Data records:
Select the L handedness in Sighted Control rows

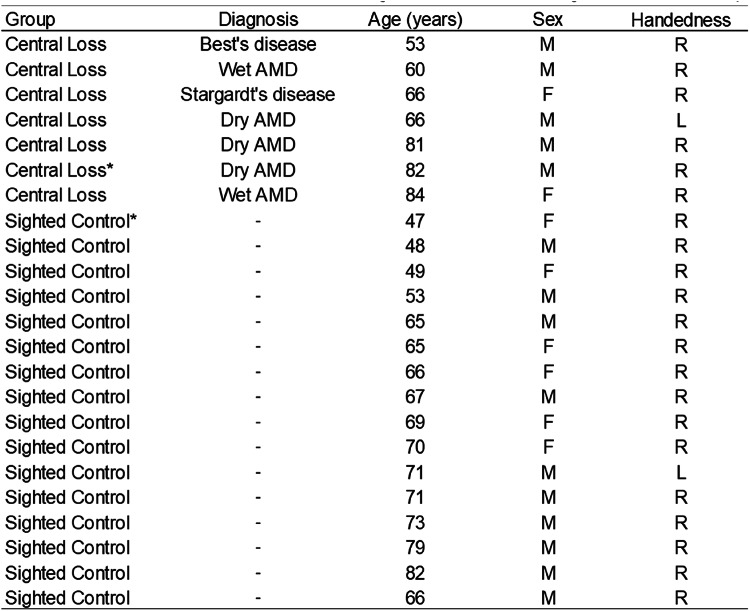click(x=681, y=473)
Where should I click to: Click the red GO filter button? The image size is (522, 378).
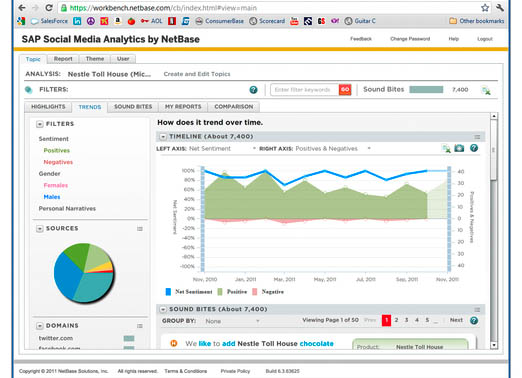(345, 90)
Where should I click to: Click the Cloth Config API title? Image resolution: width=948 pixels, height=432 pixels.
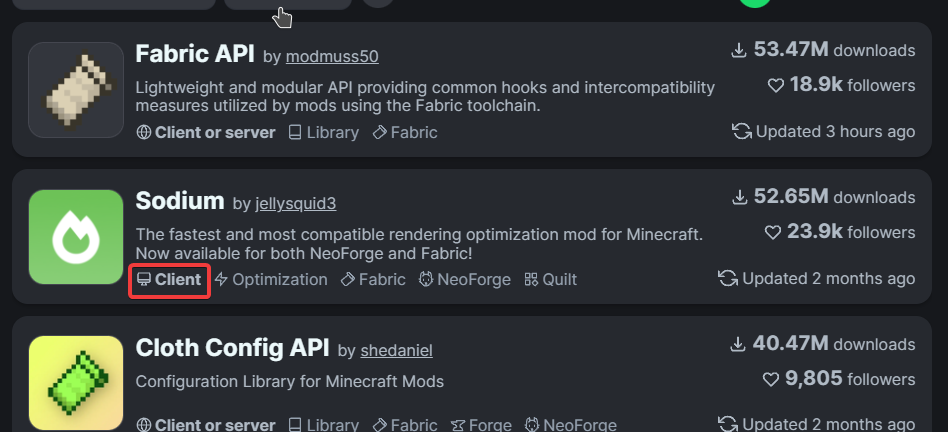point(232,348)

* WHAT YOU ARE ASKED TO DO *
Would you print, exactly as they appear, the lines from the line with "Where should I click to: Click the Cloth" through the end of the entries above, leaving out the pictures?

* SOLUTION TO THE PROBLEM *
Where should I click to: Click the Cloth Config API title? Image resolution: width=948 pixels, height=432 pixels.
point(232,348)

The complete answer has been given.